Re: What's New in Scala 2.8: Collections API
Posted: Aug 28, 2010 4:36 AM
> From a quick first look I had, it seems the new
> collections API offers a lot of collection types, I'd dare
> say almost all widely known collection types.
> Without being a Scala user and only knowing the very
> basics of the language, I'd like to ask:
> 1) why the emphasis on immutable data structures? what are
> the benefits? aren't those slower than the mutable types?
The library is symmetric wrt mutability. Every major type has mutable as well as immutable implementations. Immutable ones are available directly whereas mutable ones need an explicit qualification or import.
The reason for preferring immutable is that immutable is safer. So in the spirit of avoiding premature optimizations
we made immutable the default.
Immutable collections do have persistent implementations which keep the cost overhead fairly low, and which even give an advantage over mutable for small collections (an immutable set or map of up to 4 elements takes only a single object; compare to a mutable map backed by a hashtable).
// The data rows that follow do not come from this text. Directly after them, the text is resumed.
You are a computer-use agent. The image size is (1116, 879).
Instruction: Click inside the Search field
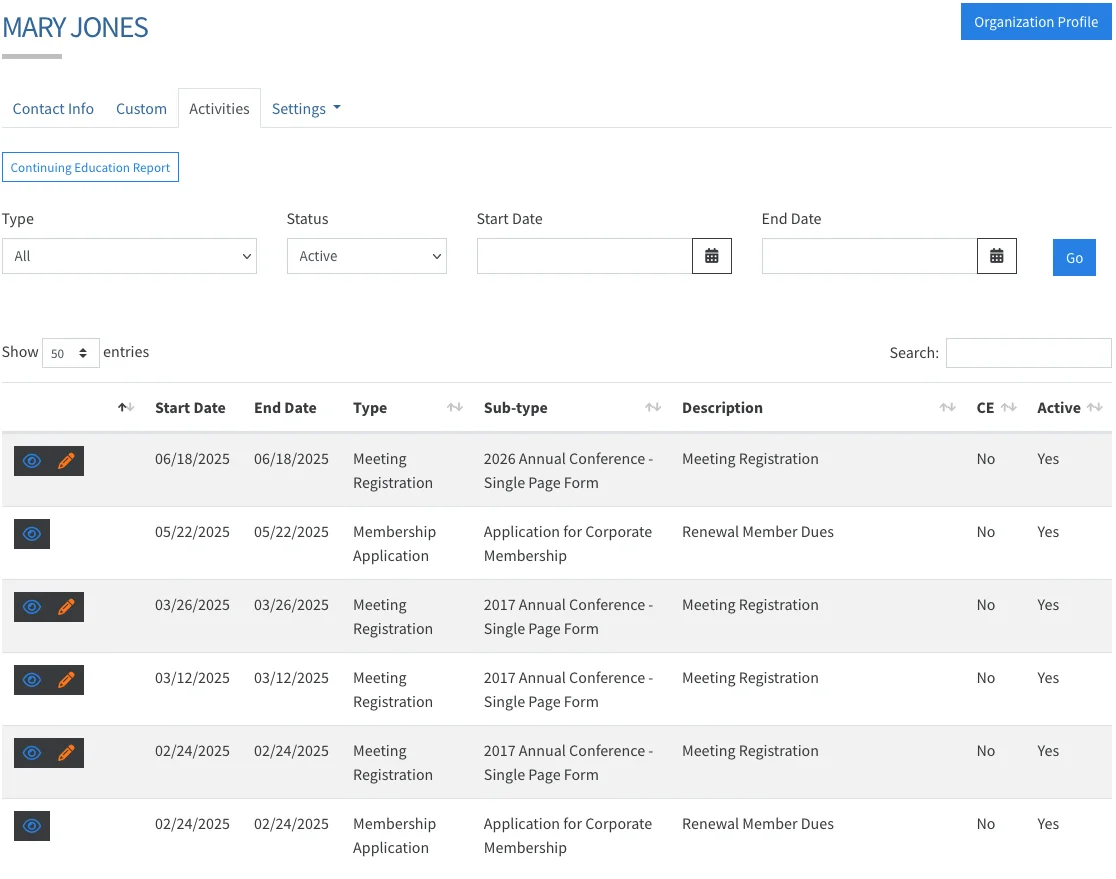1028,352
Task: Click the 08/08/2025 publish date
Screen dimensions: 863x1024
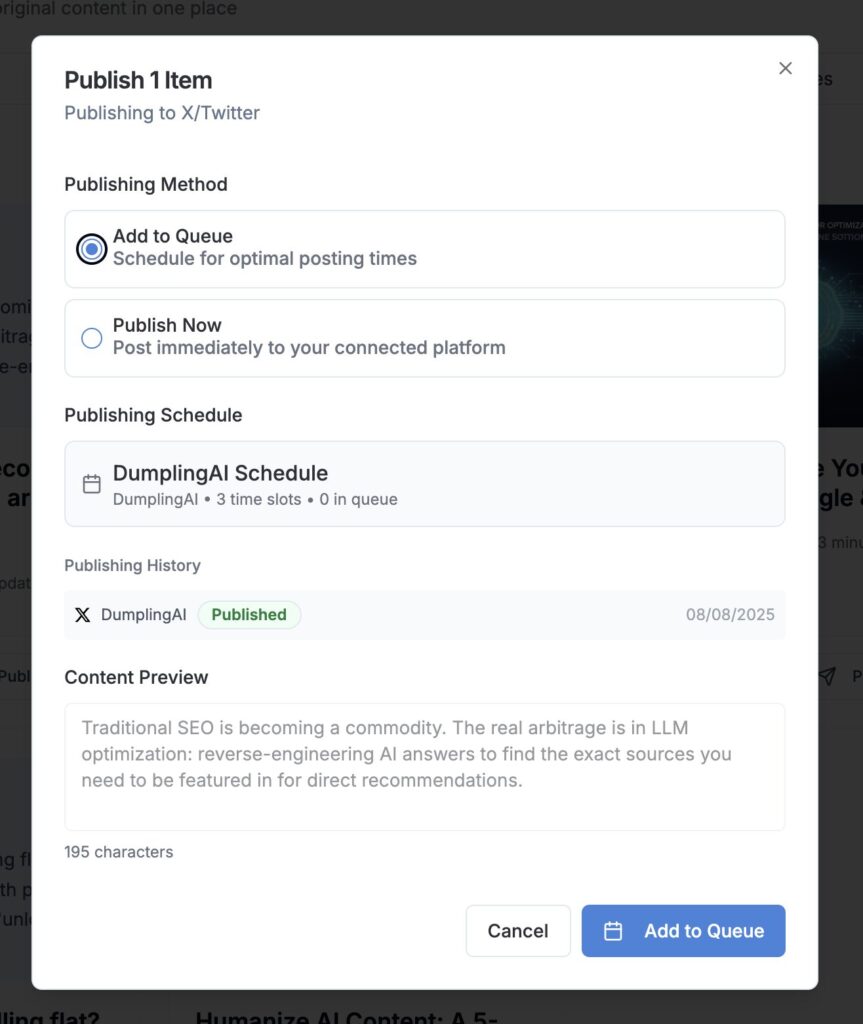Action: (730, 615)
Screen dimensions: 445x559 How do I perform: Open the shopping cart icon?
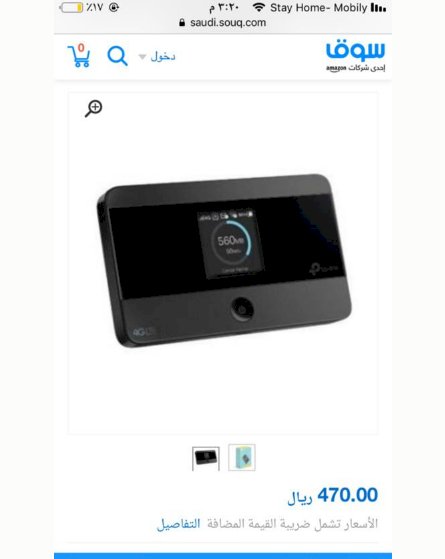79,56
> 2) when a collection's type is a primitive, does
> autoboxing happen? for example, an Array[int] is actually
> an Array[Integer]?
For general collections, yes. But for arrays, no. Scala arrays are represented exactly the same as Java arrays. There's a section on arrays in the collections document.
The next versions of Scala will specialize further collection types iso that primitive types need not be boxed. That's an ongoing process which was started with the availability of @specialized annotation in Scala 2.8.